**Goal**: Substitute "caret" for "chevron" in the items from the line with "Open the favorites" to the line with "pos(632,39)", and give those lines again with everything else unchanged.

**Given records**:
-- -- --
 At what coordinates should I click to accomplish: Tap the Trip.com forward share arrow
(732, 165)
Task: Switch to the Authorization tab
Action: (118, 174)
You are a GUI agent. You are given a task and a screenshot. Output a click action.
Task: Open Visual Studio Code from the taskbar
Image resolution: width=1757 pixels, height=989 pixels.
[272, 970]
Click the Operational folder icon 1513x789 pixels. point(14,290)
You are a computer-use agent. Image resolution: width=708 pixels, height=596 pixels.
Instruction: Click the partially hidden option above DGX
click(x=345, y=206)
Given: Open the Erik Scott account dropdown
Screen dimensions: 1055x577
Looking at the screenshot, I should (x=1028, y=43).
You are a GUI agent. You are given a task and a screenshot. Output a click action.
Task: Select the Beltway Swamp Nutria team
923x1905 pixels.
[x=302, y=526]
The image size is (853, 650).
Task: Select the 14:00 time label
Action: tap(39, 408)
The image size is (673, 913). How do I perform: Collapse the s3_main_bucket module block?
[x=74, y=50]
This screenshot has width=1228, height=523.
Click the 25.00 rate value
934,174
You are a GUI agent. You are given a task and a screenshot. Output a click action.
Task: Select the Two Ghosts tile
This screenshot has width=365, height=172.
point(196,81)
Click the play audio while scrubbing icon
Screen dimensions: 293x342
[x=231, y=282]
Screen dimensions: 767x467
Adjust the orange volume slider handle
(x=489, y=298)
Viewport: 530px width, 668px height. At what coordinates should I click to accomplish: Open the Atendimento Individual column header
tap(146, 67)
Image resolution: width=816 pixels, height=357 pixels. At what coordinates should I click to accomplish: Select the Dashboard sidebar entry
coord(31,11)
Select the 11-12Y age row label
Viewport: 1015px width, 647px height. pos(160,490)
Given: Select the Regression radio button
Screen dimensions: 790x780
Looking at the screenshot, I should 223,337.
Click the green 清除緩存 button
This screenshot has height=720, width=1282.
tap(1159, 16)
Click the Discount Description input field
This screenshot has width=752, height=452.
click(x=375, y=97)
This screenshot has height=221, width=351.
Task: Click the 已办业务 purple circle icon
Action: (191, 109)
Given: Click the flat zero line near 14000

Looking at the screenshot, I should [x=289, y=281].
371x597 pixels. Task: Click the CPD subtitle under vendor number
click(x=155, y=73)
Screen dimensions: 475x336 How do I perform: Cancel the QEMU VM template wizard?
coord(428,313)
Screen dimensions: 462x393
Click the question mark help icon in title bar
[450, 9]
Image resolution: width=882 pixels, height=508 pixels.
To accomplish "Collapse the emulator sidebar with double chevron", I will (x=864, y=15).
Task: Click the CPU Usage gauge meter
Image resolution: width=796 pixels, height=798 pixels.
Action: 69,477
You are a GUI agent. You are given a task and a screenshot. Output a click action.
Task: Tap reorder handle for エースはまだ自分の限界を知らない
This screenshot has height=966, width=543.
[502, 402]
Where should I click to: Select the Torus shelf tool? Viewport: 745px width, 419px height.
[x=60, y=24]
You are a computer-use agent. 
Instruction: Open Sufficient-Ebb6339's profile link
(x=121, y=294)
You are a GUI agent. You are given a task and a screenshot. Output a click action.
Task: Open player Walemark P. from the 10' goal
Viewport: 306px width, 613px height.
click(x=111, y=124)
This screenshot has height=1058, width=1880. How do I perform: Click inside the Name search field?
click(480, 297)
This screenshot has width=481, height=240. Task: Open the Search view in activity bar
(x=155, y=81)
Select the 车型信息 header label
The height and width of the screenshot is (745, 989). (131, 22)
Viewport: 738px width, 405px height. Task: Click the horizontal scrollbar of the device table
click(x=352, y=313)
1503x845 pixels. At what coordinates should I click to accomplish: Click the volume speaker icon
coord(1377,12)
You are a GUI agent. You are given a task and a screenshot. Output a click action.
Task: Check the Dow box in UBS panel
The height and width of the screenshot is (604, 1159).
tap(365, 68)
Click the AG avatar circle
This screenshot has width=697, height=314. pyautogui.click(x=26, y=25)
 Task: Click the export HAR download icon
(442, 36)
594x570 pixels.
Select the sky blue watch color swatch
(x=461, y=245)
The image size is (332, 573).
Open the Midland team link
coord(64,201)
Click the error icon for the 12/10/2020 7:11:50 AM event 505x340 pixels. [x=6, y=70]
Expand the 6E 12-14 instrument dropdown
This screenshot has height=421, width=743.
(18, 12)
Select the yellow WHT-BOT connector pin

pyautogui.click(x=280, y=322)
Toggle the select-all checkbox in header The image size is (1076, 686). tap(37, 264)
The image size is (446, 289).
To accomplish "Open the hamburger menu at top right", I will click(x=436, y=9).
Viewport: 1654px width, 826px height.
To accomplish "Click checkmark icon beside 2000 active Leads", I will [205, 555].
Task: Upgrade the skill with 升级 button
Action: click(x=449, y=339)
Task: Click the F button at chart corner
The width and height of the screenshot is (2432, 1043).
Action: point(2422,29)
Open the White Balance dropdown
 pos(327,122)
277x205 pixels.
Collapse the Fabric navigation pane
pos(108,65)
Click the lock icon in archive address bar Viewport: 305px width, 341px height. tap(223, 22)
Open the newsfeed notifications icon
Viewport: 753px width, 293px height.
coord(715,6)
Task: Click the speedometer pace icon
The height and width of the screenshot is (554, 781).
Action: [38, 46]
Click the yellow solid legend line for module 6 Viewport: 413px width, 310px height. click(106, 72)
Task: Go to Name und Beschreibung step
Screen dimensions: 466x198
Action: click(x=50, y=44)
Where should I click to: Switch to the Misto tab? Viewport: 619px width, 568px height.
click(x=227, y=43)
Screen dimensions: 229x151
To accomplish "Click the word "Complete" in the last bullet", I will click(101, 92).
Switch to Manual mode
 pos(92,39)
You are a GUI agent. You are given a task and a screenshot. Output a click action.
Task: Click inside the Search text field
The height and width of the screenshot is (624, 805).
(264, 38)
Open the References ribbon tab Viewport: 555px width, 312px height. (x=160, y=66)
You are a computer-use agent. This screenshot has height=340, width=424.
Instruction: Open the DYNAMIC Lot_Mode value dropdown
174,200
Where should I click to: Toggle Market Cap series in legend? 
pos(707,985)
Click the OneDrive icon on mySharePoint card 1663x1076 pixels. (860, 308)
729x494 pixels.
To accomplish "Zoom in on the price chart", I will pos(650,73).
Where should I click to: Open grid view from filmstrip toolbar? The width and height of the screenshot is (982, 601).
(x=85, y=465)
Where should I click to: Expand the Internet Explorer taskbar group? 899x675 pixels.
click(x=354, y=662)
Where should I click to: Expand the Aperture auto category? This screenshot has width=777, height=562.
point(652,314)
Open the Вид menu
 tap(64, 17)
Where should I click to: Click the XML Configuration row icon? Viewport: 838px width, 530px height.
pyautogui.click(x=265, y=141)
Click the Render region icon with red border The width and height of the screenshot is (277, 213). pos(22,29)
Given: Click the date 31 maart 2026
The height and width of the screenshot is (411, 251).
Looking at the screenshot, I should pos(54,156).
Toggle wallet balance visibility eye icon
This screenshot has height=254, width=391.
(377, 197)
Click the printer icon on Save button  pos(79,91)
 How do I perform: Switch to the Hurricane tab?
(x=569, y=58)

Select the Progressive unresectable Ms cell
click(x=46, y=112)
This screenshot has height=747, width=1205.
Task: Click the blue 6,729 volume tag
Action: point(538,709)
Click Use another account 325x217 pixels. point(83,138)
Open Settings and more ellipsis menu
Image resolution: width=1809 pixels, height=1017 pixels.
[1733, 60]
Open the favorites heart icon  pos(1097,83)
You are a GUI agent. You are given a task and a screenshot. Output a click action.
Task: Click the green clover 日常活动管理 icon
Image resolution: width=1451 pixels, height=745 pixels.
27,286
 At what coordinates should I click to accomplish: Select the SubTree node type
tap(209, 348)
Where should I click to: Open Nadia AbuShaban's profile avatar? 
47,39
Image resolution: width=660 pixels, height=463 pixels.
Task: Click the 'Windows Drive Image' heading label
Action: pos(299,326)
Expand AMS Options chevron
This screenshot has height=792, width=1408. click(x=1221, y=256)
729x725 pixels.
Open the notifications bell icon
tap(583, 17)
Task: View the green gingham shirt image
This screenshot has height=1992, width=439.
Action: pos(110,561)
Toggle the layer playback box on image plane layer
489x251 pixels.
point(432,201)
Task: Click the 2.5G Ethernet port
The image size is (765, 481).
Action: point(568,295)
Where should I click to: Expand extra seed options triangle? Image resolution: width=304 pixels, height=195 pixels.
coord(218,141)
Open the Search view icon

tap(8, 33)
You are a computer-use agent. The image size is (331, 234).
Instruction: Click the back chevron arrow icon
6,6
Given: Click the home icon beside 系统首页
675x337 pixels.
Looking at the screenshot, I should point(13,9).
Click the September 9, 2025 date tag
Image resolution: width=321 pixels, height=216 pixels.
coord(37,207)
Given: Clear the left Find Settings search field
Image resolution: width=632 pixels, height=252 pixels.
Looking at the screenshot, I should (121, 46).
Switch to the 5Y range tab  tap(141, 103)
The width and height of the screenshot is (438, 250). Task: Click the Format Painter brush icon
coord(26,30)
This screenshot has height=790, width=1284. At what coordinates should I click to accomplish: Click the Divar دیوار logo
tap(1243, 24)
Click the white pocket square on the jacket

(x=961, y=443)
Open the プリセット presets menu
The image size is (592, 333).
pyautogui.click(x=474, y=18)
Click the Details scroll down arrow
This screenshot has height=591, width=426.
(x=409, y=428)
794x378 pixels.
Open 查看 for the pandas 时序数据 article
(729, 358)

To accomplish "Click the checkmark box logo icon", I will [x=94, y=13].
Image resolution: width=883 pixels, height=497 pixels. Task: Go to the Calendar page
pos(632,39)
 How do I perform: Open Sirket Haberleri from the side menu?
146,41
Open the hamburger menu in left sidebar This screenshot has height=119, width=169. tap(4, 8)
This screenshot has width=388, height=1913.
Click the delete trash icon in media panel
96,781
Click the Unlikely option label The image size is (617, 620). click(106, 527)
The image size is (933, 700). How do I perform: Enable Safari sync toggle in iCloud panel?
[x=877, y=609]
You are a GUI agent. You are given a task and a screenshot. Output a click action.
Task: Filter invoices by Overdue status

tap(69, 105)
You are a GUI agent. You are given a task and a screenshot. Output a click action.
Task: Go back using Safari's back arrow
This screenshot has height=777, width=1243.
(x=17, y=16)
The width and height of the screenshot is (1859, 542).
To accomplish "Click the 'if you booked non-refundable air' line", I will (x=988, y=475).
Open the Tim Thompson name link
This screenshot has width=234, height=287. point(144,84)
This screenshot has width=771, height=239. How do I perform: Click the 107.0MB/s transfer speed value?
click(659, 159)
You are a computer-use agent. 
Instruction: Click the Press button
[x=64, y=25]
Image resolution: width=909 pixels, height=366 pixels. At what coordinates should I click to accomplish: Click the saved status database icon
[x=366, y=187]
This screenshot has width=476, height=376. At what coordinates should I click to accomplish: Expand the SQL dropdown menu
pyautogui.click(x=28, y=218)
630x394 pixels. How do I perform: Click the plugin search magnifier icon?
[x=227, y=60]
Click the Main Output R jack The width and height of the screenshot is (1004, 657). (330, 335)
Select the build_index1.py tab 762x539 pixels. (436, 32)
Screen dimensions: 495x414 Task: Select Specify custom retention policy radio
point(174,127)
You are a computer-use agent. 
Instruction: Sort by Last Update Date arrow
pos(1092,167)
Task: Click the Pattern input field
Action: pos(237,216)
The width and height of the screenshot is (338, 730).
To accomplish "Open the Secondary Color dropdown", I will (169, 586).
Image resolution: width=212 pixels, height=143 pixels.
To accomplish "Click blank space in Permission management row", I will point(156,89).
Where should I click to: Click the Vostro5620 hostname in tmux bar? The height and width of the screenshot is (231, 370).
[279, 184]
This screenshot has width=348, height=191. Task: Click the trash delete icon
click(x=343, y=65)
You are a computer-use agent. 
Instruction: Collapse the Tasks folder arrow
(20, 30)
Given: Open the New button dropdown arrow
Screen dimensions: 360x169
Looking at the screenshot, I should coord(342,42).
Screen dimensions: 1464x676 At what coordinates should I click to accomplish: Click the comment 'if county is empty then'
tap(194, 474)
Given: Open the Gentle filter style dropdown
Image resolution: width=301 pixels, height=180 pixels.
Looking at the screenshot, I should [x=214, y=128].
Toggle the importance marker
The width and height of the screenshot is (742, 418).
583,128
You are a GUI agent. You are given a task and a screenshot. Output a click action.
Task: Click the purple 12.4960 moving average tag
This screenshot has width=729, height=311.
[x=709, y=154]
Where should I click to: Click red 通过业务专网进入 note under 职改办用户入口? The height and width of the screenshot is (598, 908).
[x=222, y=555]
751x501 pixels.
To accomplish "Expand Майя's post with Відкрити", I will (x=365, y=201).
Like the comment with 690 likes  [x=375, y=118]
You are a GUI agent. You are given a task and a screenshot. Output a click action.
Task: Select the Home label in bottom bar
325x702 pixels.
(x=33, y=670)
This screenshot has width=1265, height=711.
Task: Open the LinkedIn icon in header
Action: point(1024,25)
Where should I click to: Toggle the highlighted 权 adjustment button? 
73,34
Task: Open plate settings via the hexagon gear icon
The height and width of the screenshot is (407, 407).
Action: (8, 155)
-- -- --
**Solution to this problem**:
Open the favorites heart icon  pos(1097,83)
You are a GUI agent. You are given a task and a screenshot. Output a click action.
Task: Click the green clover 日常活动管理 icon
Image resolution: width=1451 pixels, height=745 pixels.
27,286
 At what coordinates should I click to accomplish: Select the SubTree node type
tap(209, 348)
Where should I click to: Open Nadia AbuShaban's profile avatar? 
47,39
Image resolution: width=660 pixels, height=463 pixels.
Task: Click the 'Windows Drive Image' heading label
Action: pos(299,326)
Expand AMS Options caret
This screenshot has height=792, width=1408. click(x=1221, y=256)
729x725 pixels.
Open the notifications bell icon
tap(583, 17)
Task: View the green gingham shirt image
This screenshot has height=1992, width=439.
Action: pos(110,561)
Toggle the layer playback box on image plane layer
489x251 pixels.
point(432,201)
Task: Click the 2.5G Ethernet port
The image size is (765, 481).
Action: point(568,295)
Where should I click to: Expand extra seed options triangle? Image resolution: width=304 pixels, height=195 pixels.
coord(218,141)
Open the Search view icon

tap(8, 33)
You are a computer-use agent. The image size is (331, 234).
Instruction: Click the back caret arrow icon
6,6
Given: Click the home icon beside 系统首页
675x337 pixels.
Looking at the screenshot, I should point(13,9).
Click the September 9, 2025 date tag
Image resolution: width=321 pixels, height=216 pixels.
coord(37,207)
Given: Clear the left Find Settings search field
Image resolution: width=632 pixels, height=252 pixels.
Looking at the screenshot, I should (121, 46).
Switch to the 5Y range tab  tap(141, 103)
The width and height of the screenshot is (438, 250). Task: Click the Format Painter brush icon
coord(26,30)
This screenshot has height=790, width=1284. At what coordinates should I click to accomplish: Click the Divar دیوار logo
tap(1243, 24)
Click the white pocket square on the jacket

(x=961, y=443)
Open the プリセット presets menu
The image size is (592, 333).
pyautogui.click(x=474, y=18)
Click the Details scroll down arrow
This screenshot has height=591, width=426.
(x=409, y=428)
794x378 pixels.
Open 查看 for the pandas 时序数据 article
(729, 358)

To accomplish "Click the checkmark box logo icon", I will [x=94, y=13].
Image resolution: width=883 pixels, height=497 pixels. Task: Go to the Calendar page
pos(632,39)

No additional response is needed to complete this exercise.